Campus & Community

The Big Picture

2 min read

Karl Stevens, graphic novelist

Karl Stevens Photo by Stephanie Mitchell

Karl Stevens spends each workday surrounded by art. Little wonder then, that after steeping in it for three years, some art inside him is trying to get out.

Stevens, a security guard at the Fogg Art Museum, has self-published his first graphic novel, “Guilty.”

The 64 pages of carefully drawn images tell the story of 20-something angst in the familiar settings around Cambridge and Boston. They tell the story of Ingrid and Mark, former lovers who meet by chance and whose subsequent tale is told in scenes ranging from the Fogg to Allston to a familiar local bar, the Cellar.

Stevens has been drawing as long as he can remember. He attended Montserrat College of Art and the Art Institute of Boston and has had illustrations published in The Boston Phoenix and in Legal Action Comics.

Stevens said he has never really been inspired by grand works of art and instead enjoys illuminating life’s neglected details. But it’s the chance to tell a story that draws him to the comic book and graphic novel medium.

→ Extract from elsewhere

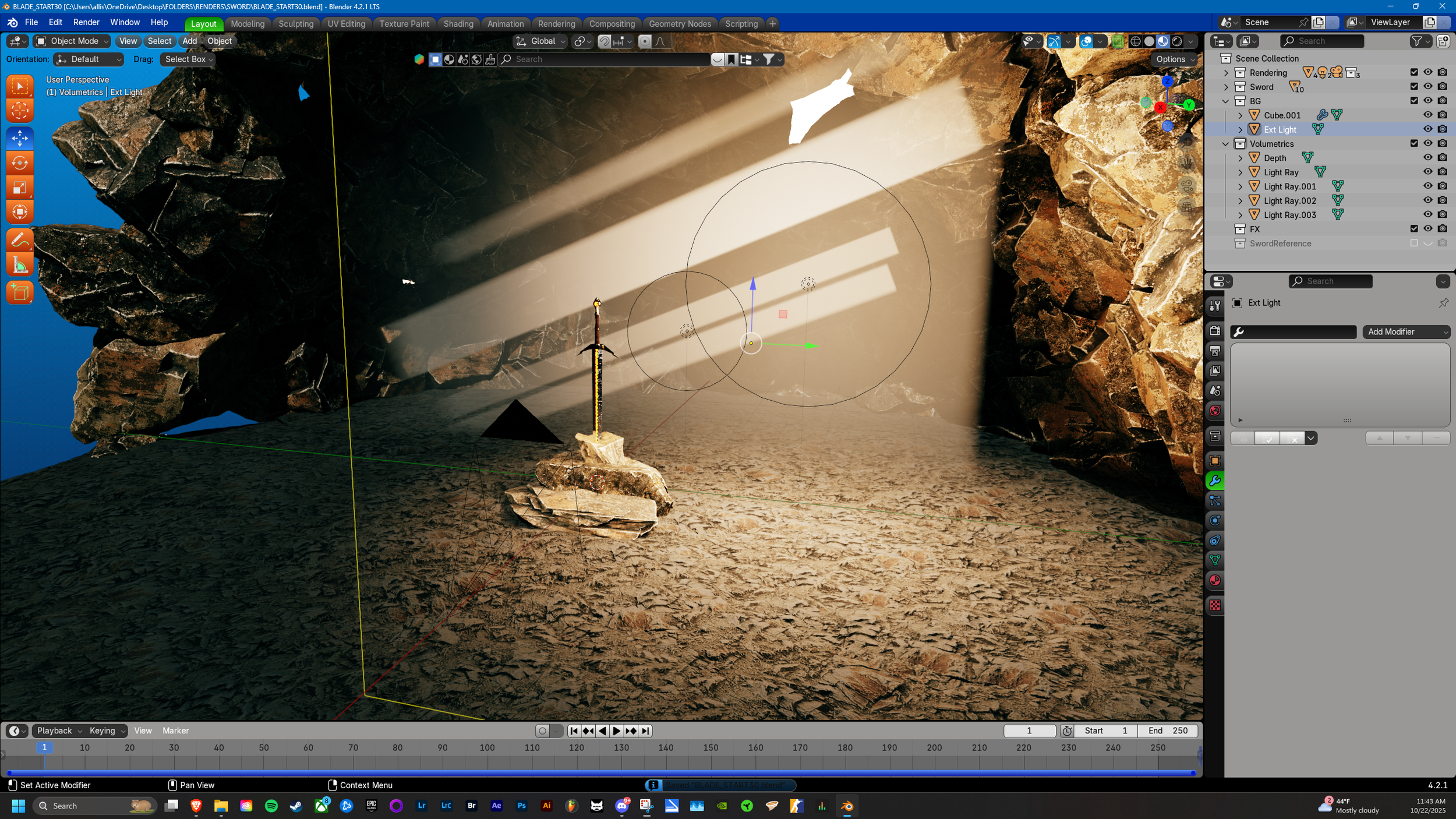The height and width of the screenshot is (819, 1456).
Task: Click the Options button in viewport
Action: pyautogui.click(x=1175, y=59)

“That’s what I’m more excited about, more than painting,” Stevens said. “I find I enjoy it a lot more, especially the writing.”

“Guilty” took shape over the past year and a half, with Stevens first fashioning a story line and then doing thumbnail sketches of the panels that would illustrate the story. He used his girlfriend and a friend as models for the main characters, photographed settings for the different scenes, and set to work drawing.

Stevens got a major boost in his graphic novel aspirations last year, when he received the Xeric Award, a grant from the Xeric Foundation, begun by a co-creator of Teenage Mutant Ninja Turtles, to help artists self-publish their work.

Stevens said self-publishing has been a challenge, but “Guilty” has been in local stores for two months and the 2,000 copies sitting in boxes in his closet are set for national distribution in the coming weeks.

He is hoping to sell his next work to a comics publisher rather than having to do it himself and is already at work. He doesn’t want to share many details, but said that at 70 pages for the first chapter, it’s shaping up to be an epic.